Once DirecTV has focused a beam so that they have optimized the trade-off between coverage of the market that is legally authorized to subscribe to the locals while minimizing the spill over into adjacent markets, they can shut the beams off and exclude them from the self-test regimen's display. If they ever have a beam failure on the new satellite, which is infrequent but it can happen, they already know what alternate routing they would use (these transponders are a lot more frequency agile than the earlier ones were) and if they actually needed to use a different spot to temporarily cover them during an outage, it could be turned on as needed, probably in a matter of seconds. Believe, me, these people know what they are doing. They know about a thousand times as much about what they are doing regarding this project as all of us together do.
We went through all this pontification over at DBSForums back when 4S was being analyzed. People didn't understand that the constraining factor on spot beam satellite capacity is the uplinking capacity, for example, and they thought that if their local spotbeam only had half a dozen channels in it, DirecTV was underutilizing it. They didn't understand that an uplink beam might have half a dozen of their locals and half a dozen of another market's in it, it was mirrored to two downlink spot beams, and in each market, the information regarding the channels that couldn't be legally subscribed to in each market was simply not incorporated into each guide, so there was nothing missing, just like when you toggle the "guide" button on a DISH remote between displaying the programs you don't subscribe to and excluding them.
DirecTV 4S can receive signals from just two uplink sites. Since DirecTV owns 32 transponders worth of Ku bandwidth at the 101 slot, for example, they have been allocated the same amount of uplink bandwidth in another frequency band.
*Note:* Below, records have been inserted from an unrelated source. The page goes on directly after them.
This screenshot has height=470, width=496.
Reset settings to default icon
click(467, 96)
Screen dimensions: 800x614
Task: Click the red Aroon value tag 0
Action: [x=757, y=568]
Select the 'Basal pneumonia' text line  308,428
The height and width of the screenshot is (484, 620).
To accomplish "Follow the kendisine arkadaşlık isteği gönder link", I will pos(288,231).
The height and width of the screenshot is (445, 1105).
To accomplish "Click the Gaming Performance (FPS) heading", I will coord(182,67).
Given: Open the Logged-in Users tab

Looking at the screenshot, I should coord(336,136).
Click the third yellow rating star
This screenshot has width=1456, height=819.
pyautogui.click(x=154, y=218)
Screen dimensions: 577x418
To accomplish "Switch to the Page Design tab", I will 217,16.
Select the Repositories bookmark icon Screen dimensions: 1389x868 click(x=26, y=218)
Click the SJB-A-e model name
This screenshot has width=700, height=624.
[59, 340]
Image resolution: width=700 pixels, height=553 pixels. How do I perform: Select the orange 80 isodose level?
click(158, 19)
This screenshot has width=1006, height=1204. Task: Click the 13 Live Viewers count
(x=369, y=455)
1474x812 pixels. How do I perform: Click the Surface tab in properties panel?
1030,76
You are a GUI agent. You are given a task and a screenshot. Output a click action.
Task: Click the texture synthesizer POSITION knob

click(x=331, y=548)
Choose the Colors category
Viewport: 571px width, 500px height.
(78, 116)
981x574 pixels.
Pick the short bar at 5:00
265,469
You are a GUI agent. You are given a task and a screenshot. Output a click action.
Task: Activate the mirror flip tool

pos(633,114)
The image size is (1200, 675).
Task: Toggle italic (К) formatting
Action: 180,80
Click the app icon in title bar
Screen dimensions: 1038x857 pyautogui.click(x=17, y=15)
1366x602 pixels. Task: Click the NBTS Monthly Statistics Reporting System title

They can uplink 32 x 2 unique transponderwidth data streams, use 26 for CONUS programming, and still have 38 transponders available for local programming uplinking. 4S then "transponds" those signals to downlink them in 44 transponder-width beams directed at 27 geographic "spots". At the 119 degree slot, they own 11 transponders, can uplink from three sites (33 transponders), operate six as CONUS beams and then spot the programming of the remaining 27 (33-6) uplinked transponders at as many regions as is necessary to fully utilize the uplinked capacity. No one is being short-changed in that transaction, either. With Spaceway 1 and 2, and DirecTV 11 and 12, I think they receive programming from four uplink sites, and have a lot more frequency agility and beam re-aiming capability than do 4S and 7S.
I once explained much of this in a DBSForum's thread titled: "See spot. See spot beam quiz", but I think that thread got inadvertently lost when some work was done on DBSForum's data base. So much for all that bunk about everything we ever post being around forever.